Research chair on the development and validation of clinical decision support systems using artificial intelligence
The work, which will be co-directed by Professor Rita Noumeir of ETS and Professor Philippe Jouvet of the Universite de Montreal and the CHU Sainte-Justine Research Centre, will help healthcare professionals and managers make decisions more quickly in a healthcare context.
As such, intensive care units are an ideal setting for personalized medicine research because they collect a large amount of patient data*, and this data is collected at a high frequency. In addition, this data can be linked to observations, notes, and summaries of medical procedures that are recorded in the patient's electronic record. In short, this data contains a large mass of integrated, amalgamated, and analyzed information that could improve care through the development of algorithms and methods based on artificial intelligence.
On the other hand, the diversity of formats in which this data is presented--be it through laboratory tests, physiological signals, radiological images or medical notes--and the absence of imprecision of some other data requires the development of new methods of data processing to support decision-making in healthcare.
The two co-chairs and their team will seek to address these issues. Ultimately, they plan to create a powerful algorithm that will not only allow for real-time assessment of patient status and distress but also reduce ICU readmission rates and better manage the patient flow between care units.
*This data collection will be supervised by an ethics committee and patients will be asked to consent to its use for research purposes.
Research chair in artificial intelligence and digital health for health behavior change
How can we help people follow a treatment plan or adopt healthier habits when they use an online health service without human intervention? This is the question that Eric Granger, professor of engineering at ETS, and Simon Bacon, professor of behavioral psychology at Concordia University and researcher at the CIUSSS du Nord-de-l'Ile-de-Montreal Research Centre, will attempt to answer.
Studies have shown that a person's ambivalence--the tug-of-war between their desire to change and their reasons for not doing so--has an impact on their ability to adopt healthier behaviors.
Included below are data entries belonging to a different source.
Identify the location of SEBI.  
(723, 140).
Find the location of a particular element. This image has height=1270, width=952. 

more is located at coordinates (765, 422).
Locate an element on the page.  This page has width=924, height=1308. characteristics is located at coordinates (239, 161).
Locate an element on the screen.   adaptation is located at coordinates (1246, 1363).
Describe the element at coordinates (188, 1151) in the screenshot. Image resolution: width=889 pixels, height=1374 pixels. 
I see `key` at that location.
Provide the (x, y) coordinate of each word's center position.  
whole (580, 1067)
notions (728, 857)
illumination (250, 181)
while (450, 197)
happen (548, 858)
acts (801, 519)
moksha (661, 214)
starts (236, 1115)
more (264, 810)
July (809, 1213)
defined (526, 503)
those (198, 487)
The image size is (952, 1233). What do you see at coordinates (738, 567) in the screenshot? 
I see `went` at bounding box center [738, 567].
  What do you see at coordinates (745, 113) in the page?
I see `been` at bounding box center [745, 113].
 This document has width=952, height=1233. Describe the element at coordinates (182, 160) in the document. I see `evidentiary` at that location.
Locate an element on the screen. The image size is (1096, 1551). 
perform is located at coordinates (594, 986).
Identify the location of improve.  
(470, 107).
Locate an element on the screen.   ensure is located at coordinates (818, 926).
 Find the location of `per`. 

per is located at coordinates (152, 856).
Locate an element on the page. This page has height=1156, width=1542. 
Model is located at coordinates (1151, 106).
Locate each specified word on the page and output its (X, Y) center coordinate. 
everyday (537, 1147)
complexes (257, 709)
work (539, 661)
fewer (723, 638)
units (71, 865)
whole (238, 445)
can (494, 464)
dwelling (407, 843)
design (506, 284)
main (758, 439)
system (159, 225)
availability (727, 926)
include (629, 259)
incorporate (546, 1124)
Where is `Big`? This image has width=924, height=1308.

Yet, non-verbal expressions provide subtle clues to a person's ambivalence, and these are not taken into account during an online intervention because there is no human being to interpret them.
That could change thanks to the research of Professor Granger, a data scientist. The professor and his team plan to develop new AI technologies that can interpret the non-verbal language of users of these services. By detecting their ambivalence and even distress or motivation, the service would tailor its interventions to be personalized to the user's emotional state.
Until then, a large amount of multimodal data extracted from videos must first be analyzed. Using specialized deep learning models, it will be possible to accurately assign an emotional state to a combination of data from various sources (e.g., images and sounds) that include, for example, facial expression, voice intonation, gestures, or posture. It will also be necessary to improve the performance of deep neural networks in expression recognition because although they perform well in several types of applications, they tend to degrade due to the small amount of data and the diversity of sources.
The outcome of this research will lead to interventions that will have an impact on changing health behaviors, including physical inactivity and unhealthy diet, which account for up to 80% of the risk of chronic non-communicable diseases.
"ETS is the only university to have been awarded two research chairs under this program, which initially planned to fund only one for all of Quebec. This double award demonstrates that our researchers have acquired very specific expertise in data science. Their scientific contribution will undoubtedly strengthen the international influence of this strategic pole. ETS is also about engineering for a healthier future," said Francois Gagnon, Director General of ETS.
"The funding we received will be almost entirely in the form of scholarships for students who will be able to develop their expertise in the field of artificial intelligence applied to health", said Rita Noumeir, professor-researcher ETS.